Speaking at a webinar hosted by the Association of Investment Companies, Shepherd-Cross provided insight into the current state of the property market, stating that if “we close our minds to the geopolitical noise”, there was a lot of positive news.
“We have seen rental growth, positive rent reviews settlements, selling properties ahead of book value, all of that supporting a nearly 12 per cent net asset value take home return,” he said.
He also pointed out that new lettings were 10 per cent ahead of estimated rental value.
“All of that supports a dividend that is fully covered by earnings.”
Shepherd-Cross explained this positivity by suggesting that the real estate market has been negatively impacted in recent years.
“In 2025 we were all full of hope.

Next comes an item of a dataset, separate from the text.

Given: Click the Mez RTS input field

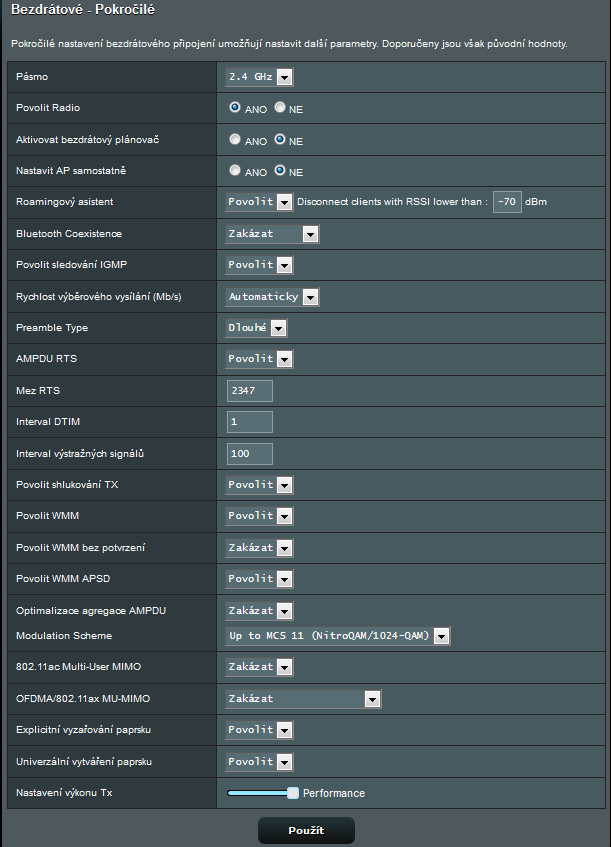Looking at the screenshot, I should 250,391.
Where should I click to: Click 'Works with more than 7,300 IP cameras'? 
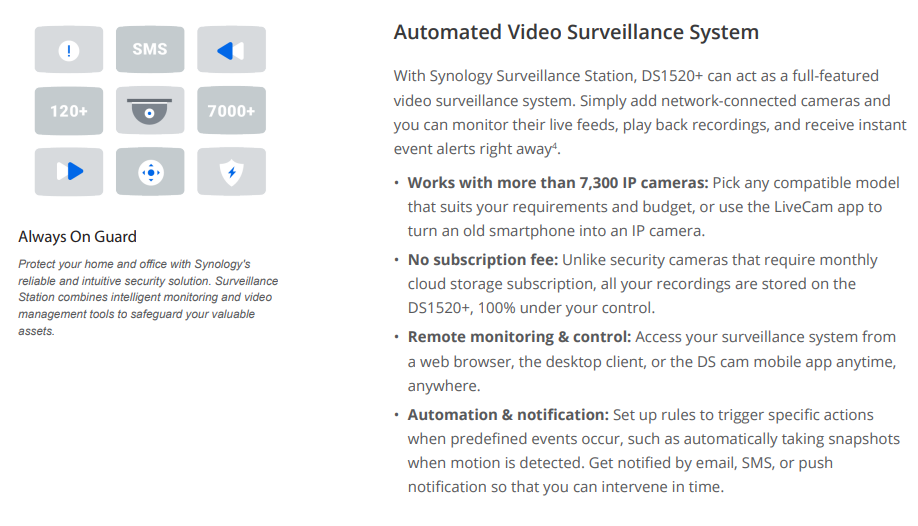pyautogui.click(x=558, y=183)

We had clear valuation growth coming through, strong rental growth, good occupier demand and we thought people would come back to the market in 2025,” he detailed.
“However, we had Liberation Day tariffs which, bizarrely, would have been good for UK real estate, but we all got swept up in the noise of Liberation Day.

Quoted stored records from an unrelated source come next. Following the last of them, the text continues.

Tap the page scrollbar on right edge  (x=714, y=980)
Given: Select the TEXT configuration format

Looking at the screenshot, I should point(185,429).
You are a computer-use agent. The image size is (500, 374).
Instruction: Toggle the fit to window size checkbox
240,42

“The real killer for 2025 was the uncertainty of Rachel Reeves’ Budget that was so late into the year there was very little opportunity to recover post-Budget, even though real estate was relatively unaffected.”
Shepherd-Cross stated the market came into 2026 with a “groundswell of optimism” as people were recognising the “strength” in underlying real estate.
“The market has been knocked year after year but that creates a huge opportunity for people getting into listed real estate because that dividend yield has expanded,” he explained.
To evidence this point, he pointed to Custodian’s share price which, at the time of the webinar, was around 80 pence per share.
“At a dividend of six pence per share that gives a yield of 7.5 per cent.”
Principal actors
Shepherd-Cross identified two principal actors in the market who have noticed the opportunity of listed real estate, namely retail investors and consolidators.
From 2023 onwards, retail investors identified the opportunity in real estate, attracted by the high dividend yields.
Meanwhile, for consolidators, Shepherd-Cross highlighted consolidation deals have been done at about a 10 per cent discount to net asset value, yet through most of the past two years, the market as a whole is trading at a 30 per cent discount.
“Private equity and large funds who understand the opportunity in real estate think that a 10 per cent discount is a deal, yet the sector is trading at a 30 per cent discount,” he explained.
“That tells me that there is still a way to run. We haven’t closed that gap yet. Every time we have benign news, let alone positive news, we see share prices picking up pretty quickly.”
Shepherd-Cross concluded by stating: “Real estate is a long-term investment. Lock in now to high dividend yields and you will outperform over the long term.”